Вероятно, имелась в виду пропасть вкуса. Ирочка на всякий случай не уточняла.
А Берта Моисеевна, бухгалтерша? При виде Ирочки в летнем пальто, у которого подклад стоил дороже верха, та неизменно восклицала с интонацией Фаины Раневской: «Ирочка, имейте совесть!» И еще долго мяла руками Ирочкин подклад, прицокивая языком.
Мода ди Милано, взгляд из-под ресниц, заразительный смех в комнате начальника, застенчивая улыбка, предназначенная корректорше пенсионного возраста (и ей же неизменный пакетик с подарком; черт побери, как будто Ирочка чувствовала себя виноватой, оттого что она не одышливая тетка в затертом свитерке, пропускающая ошибки все чаще и чаще и оправдывающаяся перед начальством раз от разу все нелепее и нелепее, а «ди Милано»!) – а ведь это, пожалуй, было ее единственным развлечением в жизни.
Никому и в голову не приходило, что каждый прожитый день Ирочки Пропастиной являлся борьбой за существование – в буквальном смысле.
Дни проходили одинаково, один не отличишь от другого, как и неделю назад. Как и год назад. И еще год.

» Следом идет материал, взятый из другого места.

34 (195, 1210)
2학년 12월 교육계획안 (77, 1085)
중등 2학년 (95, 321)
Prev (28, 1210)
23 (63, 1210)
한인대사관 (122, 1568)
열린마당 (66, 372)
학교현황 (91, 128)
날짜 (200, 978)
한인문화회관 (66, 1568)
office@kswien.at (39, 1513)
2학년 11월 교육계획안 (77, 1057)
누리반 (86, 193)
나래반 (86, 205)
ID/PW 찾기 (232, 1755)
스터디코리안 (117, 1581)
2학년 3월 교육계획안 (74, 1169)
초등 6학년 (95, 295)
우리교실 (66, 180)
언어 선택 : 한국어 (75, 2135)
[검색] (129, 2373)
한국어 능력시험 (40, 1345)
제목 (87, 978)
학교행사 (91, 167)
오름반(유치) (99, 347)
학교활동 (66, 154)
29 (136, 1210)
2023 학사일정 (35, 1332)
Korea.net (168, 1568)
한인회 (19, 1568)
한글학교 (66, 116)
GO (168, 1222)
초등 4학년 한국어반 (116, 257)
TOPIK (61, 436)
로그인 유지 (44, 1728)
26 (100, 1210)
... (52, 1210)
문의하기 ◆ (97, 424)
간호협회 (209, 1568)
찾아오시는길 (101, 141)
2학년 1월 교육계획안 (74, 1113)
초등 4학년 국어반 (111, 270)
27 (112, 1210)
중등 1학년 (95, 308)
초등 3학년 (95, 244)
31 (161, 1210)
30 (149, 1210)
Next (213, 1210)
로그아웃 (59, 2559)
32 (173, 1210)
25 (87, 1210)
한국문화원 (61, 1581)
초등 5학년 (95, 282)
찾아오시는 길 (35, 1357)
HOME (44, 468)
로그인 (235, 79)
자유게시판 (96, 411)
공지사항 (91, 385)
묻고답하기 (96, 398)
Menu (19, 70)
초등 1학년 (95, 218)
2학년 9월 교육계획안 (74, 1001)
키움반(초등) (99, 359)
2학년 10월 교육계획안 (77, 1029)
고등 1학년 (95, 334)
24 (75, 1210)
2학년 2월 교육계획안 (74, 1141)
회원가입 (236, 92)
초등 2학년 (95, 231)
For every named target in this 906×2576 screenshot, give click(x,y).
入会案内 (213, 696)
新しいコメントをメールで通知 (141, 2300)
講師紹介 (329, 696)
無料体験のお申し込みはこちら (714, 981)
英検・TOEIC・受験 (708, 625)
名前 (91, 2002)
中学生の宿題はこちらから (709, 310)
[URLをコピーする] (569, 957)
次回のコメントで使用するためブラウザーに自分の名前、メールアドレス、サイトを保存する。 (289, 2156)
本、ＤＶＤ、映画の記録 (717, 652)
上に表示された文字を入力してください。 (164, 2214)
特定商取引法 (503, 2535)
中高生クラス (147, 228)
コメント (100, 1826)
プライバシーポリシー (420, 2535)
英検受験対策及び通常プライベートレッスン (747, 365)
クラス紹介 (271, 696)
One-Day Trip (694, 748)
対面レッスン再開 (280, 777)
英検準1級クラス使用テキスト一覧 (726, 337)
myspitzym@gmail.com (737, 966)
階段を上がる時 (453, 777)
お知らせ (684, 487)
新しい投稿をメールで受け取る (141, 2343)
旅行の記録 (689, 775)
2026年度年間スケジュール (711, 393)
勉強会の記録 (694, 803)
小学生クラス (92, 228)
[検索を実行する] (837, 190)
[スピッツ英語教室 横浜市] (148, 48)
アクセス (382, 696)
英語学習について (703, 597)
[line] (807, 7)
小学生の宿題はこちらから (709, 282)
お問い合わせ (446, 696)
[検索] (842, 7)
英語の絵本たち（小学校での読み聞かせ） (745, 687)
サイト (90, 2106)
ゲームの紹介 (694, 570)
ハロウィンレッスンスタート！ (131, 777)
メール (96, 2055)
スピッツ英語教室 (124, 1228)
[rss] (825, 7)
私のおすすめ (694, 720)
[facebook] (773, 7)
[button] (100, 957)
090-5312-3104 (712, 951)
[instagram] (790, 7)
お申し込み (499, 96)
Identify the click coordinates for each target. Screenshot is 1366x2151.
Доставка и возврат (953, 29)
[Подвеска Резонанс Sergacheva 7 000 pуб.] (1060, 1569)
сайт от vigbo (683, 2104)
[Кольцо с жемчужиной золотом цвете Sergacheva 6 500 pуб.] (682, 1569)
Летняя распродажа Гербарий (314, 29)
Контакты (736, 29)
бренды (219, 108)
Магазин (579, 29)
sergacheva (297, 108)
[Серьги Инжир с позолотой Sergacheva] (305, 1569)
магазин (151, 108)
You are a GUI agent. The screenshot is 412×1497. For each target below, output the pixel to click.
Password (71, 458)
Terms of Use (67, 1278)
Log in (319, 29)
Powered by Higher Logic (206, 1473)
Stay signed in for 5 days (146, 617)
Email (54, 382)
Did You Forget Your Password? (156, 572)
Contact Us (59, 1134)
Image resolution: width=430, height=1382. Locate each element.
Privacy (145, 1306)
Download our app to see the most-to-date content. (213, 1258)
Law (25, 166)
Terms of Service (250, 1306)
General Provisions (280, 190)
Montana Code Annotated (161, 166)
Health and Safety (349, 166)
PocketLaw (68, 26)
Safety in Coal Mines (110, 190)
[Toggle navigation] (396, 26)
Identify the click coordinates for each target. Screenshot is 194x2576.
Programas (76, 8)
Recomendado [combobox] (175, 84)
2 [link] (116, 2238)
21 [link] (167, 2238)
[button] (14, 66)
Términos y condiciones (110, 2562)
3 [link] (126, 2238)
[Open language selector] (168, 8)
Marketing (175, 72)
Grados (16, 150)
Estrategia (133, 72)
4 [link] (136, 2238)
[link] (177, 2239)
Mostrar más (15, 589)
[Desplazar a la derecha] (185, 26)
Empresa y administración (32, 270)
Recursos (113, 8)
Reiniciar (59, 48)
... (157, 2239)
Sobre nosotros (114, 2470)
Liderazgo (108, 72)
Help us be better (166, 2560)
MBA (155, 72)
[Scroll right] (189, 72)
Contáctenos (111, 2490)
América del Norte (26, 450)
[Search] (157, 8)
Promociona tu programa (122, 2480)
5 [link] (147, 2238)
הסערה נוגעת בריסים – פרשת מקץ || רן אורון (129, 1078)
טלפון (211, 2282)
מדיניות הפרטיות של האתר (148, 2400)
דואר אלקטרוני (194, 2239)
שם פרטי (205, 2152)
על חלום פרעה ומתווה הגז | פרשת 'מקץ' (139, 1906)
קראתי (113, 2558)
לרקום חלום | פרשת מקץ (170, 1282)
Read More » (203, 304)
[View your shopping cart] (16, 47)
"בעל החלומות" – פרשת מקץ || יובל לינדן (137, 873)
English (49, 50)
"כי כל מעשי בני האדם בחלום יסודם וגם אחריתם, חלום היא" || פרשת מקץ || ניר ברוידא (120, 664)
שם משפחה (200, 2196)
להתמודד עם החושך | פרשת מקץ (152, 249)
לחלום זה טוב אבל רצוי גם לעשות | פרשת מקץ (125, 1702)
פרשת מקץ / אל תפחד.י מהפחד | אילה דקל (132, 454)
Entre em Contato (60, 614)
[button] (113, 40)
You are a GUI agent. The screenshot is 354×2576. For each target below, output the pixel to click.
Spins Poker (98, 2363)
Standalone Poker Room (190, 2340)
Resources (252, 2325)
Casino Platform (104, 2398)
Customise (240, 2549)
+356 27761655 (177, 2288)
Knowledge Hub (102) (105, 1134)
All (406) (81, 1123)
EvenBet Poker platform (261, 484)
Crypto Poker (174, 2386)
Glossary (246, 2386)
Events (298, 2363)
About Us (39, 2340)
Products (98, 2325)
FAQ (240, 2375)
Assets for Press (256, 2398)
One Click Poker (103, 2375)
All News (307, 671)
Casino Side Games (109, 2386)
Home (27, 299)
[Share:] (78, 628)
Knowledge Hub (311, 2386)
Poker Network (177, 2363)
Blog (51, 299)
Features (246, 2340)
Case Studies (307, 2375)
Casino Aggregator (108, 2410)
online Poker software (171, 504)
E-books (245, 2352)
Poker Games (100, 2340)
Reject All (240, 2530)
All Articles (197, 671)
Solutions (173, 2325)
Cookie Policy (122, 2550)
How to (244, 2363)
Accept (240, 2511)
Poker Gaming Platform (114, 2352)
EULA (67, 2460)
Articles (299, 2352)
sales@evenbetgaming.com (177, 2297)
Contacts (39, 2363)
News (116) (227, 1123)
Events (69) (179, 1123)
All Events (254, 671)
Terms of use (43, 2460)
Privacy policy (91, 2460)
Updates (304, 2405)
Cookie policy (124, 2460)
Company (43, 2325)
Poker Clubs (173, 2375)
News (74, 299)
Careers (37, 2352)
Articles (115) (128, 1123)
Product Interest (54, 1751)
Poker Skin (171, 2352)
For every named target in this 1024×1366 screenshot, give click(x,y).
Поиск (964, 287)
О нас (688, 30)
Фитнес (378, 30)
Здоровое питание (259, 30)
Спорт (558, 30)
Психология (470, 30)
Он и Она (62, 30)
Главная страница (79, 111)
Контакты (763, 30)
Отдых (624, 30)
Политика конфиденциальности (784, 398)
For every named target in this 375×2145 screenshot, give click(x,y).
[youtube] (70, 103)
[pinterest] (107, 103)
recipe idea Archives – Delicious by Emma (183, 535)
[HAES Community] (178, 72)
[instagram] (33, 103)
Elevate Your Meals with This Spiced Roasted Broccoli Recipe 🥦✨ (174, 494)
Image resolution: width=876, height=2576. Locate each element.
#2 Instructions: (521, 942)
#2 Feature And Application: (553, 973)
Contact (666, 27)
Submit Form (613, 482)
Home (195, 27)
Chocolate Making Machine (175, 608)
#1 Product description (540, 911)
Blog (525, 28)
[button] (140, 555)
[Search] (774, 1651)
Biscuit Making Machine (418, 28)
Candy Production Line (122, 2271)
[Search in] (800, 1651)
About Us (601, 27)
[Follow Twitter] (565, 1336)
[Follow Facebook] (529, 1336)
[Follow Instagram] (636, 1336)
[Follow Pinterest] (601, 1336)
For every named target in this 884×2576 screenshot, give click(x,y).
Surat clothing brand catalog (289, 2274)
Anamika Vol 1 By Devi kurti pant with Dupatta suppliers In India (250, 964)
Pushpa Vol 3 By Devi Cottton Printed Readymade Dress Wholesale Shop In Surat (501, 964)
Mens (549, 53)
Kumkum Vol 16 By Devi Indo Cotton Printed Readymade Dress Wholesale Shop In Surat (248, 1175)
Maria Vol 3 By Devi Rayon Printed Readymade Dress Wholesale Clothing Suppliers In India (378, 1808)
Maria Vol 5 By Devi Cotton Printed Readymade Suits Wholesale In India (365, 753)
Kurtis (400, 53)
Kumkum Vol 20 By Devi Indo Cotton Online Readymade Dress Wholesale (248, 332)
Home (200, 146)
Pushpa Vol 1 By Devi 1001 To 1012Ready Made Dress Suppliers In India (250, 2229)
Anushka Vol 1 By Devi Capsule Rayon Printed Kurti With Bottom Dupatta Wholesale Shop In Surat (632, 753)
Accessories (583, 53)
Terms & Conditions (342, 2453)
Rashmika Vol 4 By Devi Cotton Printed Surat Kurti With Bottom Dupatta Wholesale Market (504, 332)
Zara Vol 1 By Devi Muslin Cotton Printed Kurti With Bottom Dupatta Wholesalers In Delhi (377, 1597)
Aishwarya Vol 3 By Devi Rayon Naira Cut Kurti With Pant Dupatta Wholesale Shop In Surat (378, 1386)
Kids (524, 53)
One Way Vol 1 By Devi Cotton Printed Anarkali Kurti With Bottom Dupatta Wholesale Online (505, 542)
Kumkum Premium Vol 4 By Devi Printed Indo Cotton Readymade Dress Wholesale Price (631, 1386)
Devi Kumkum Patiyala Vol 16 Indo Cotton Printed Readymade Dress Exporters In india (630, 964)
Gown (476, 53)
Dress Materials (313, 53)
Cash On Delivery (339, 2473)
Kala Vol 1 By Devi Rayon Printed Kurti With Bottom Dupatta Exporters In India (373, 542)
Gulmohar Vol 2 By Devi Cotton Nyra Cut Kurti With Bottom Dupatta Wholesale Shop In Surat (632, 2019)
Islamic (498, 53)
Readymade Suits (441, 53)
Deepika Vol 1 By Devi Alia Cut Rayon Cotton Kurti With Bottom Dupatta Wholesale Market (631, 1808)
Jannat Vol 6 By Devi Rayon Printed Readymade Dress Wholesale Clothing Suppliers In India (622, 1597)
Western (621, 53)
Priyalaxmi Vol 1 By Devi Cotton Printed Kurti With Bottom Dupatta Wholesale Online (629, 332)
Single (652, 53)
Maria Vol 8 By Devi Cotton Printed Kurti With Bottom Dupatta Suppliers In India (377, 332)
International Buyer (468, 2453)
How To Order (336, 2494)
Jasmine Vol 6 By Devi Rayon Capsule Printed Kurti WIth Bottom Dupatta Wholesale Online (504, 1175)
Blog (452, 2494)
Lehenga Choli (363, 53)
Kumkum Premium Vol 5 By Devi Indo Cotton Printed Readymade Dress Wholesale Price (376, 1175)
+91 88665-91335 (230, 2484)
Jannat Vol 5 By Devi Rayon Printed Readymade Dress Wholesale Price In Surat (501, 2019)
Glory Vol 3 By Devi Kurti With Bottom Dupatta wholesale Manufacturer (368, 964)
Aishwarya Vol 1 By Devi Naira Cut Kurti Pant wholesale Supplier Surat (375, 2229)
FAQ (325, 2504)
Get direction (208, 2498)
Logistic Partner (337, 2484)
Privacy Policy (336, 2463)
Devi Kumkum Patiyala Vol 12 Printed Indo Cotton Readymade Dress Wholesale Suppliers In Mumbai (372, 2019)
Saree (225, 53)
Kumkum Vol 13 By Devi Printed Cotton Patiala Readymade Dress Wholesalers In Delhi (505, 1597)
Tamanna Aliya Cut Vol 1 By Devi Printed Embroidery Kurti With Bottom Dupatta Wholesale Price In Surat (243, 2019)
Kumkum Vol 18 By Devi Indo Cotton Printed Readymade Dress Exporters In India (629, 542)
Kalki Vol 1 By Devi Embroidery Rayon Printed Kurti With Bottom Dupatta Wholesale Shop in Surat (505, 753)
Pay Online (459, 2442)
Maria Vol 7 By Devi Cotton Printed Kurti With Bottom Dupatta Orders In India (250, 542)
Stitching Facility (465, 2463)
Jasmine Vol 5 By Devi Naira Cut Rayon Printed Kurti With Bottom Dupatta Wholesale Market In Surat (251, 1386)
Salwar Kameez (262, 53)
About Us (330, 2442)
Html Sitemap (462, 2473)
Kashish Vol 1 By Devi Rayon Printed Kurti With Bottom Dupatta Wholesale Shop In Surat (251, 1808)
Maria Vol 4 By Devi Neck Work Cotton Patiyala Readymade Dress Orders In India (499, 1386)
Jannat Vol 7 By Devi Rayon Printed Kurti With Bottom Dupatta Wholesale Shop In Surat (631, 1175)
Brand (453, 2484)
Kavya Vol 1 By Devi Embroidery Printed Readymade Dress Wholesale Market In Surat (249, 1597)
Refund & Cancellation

Ирочка кормила сына завтраком, вела его за руку по дорожкам, отмеченным в школьном дневнике как «безопасный путь в школу», и вяло отражала напор его с каждым днем возрастающего интеллекта, в данный момент направленный целиком на нее одну, изначально проигрывая пытливому уму и завидной активности поколения Z. Когда они входили в калитку школьного двора, он отпускал ее руку, и она долго следила за ним взглядом, наблюдая, как он скользит по тропинке к крыльцу, скачет по ступенькам, переступает порог массивной школьной двери, и сразу же теряется в возбужденно орущем месиве из детей, в котором уже ничего нельзя было разобрать, и потом еще долго стояла на школьном дворе, словно в нерешительности. Как будто не зная куда ей идти.
Но она знала. Начиналось утро Иры Личак, и только оно одно в этом многоликом ошеломляющем мире вокруг нее принадлежало ей, когда она, нехотя выйдя со двора, огороженного решеткой, по зеленому сигналу светофора переходила дорогу, чтобы войти в один из самых больших лесопарков города.